つまりこのように階層が上がるにつれてその関係性のあり方の自由度が増すために、上位の本質的な問題ほどその関係性を体系的に捉えることが難しくなるのかなと感じてしまいました(かなり荒っぽい考え方ですが…)。
ご指摘の「階層の問題」が分子生物学から生物学が脱却できない大きな原因のひとつだろうと思います。そして、それを考えるのが一番難しい。なぜならここには単純なかたちの問題ではない「かたちの変化のかたち」の問題が潜んでいるからだろうと思うのです。下位のかたちは、要素の変化を考慮に入れていませんよね。クエン酸回路でも、常時酵素反応は進んでいますが、そこに存在する化学物質はいつも同じだから変化はなかったものとして扱えます。
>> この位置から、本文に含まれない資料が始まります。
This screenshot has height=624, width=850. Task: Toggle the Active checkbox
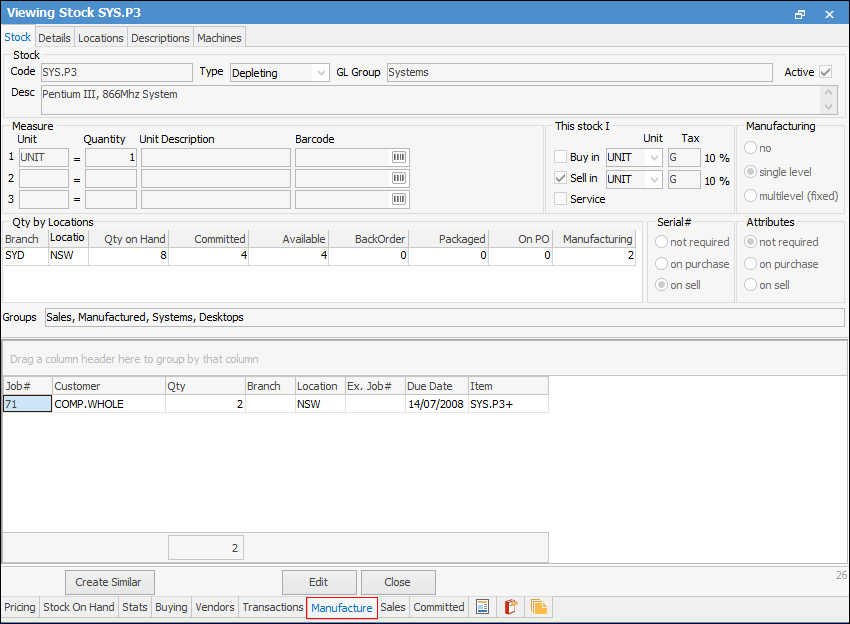click(x=825, y=72)
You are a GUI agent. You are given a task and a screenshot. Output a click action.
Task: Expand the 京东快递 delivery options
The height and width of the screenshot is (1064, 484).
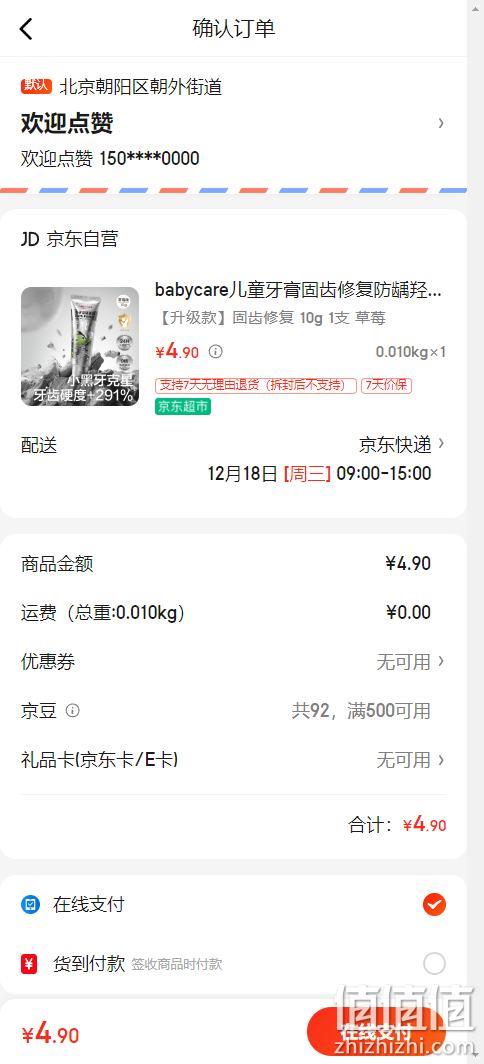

だから「回路」図に描ける訳です。でも階層が上がれば、要素の意味が変化します。クエン酸回路のクエン酸が、いきなり別の化学物質に変化するようなものです。するとその上位のかたちは自ずから変わらざるを得ない訳で、これが一番難しいところなのでしょう。最下層のかたちや要素を考慮する場合には時間を止めて考えることが出来たけど、上位階層になればなるほど時間軸を無視できなくなってくることが原因なのかなとは思っているのですが分かりません。